◆ DATA FOR THE TASK
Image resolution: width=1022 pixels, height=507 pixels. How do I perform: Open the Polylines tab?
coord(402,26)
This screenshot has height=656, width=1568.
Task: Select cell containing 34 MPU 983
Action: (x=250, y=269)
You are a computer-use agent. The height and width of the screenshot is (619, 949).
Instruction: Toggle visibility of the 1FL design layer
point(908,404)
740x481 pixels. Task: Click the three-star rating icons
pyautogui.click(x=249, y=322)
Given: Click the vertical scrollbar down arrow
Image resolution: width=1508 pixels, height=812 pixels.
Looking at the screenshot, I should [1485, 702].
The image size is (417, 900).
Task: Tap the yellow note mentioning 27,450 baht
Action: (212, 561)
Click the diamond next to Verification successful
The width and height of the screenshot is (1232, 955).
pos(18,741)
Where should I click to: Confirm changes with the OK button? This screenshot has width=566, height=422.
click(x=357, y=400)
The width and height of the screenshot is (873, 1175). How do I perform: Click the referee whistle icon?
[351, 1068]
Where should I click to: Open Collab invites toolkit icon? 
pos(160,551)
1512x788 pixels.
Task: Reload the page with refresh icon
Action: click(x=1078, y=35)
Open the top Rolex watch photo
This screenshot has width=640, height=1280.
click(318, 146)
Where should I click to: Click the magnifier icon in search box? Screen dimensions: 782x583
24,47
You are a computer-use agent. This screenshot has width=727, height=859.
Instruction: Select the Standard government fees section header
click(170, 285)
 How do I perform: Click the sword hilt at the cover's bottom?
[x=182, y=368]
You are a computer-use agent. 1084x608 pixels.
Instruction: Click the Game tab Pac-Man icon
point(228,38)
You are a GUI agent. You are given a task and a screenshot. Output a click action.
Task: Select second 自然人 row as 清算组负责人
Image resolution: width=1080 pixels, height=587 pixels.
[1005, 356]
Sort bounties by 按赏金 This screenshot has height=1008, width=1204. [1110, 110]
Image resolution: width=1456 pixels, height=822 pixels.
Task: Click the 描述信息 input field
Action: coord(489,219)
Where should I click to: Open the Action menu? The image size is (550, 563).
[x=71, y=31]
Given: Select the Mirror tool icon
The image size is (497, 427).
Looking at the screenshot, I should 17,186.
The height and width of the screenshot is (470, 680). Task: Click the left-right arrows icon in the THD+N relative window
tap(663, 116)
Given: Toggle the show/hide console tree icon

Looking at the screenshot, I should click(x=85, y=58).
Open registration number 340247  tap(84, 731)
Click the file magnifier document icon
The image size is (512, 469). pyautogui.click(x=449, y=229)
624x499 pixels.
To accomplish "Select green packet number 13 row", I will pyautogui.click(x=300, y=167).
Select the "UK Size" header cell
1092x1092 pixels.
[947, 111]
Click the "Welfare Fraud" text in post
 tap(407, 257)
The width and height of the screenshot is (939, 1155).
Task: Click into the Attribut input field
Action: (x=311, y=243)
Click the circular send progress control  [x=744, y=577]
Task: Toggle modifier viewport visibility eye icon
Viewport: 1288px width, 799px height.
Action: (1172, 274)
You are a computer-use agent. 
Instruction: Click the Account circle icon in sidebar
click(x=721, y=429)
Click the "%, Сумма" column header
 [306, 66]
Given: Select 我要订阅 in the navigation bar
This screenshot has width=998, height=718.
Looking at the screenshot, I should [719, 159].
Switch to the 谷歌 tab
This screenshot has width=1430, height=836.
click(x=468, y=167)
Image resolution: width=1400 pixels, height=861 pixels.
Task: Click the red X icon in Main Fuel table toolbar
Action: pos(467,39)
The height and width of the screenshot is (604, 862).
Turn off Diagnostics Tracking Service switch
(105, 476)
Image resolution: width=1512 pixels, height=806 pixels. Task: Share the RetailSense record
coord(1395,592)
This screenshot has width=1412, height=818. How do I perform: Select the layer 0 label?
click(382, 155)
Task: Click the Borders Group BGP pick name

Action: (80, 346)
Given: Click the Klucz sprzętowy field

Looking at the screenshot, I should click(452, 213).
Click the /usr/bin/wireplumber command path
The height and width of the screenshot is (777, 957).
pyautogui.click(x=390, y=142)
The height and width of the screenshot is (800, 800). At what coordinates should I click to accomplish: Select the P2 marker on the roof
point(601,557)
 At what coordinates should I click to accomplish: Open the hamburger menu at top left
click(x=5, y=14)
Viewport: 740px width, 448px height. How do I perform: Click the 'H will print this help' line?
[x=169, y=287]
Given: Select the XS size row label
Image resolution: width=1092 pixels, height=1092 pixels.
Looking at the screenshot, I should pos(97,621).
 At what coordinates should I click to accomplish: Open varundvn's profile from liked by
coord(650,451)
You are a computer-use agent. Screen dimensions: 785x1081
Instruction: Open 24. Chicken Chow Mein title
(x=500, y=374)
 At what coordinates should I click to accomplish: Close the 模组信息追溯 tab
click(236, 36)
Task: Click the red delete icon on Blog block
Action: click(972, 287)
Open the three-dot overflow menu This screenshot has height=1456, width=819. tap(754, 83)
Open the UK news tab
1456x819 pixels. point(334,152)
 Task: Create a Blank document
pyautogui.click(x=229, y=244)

◆ TASK TO CARRY OUT
Go through the records above and return each line in which the word "agent" occurs.

◆ TASK ANSWER
You are a computer-use agent. The height and width of the screenshot is (619, 949).
You are a computer-use agent. This screenshot has width=727, height=859.
You are a computer-use agent. 1084x608 pixels.
You are a GUI agent. You are given a task and a screenshot. Output a click action.
You are a computer-use agent. 
You are a computer-use agent. Screen dimensions: 785x1081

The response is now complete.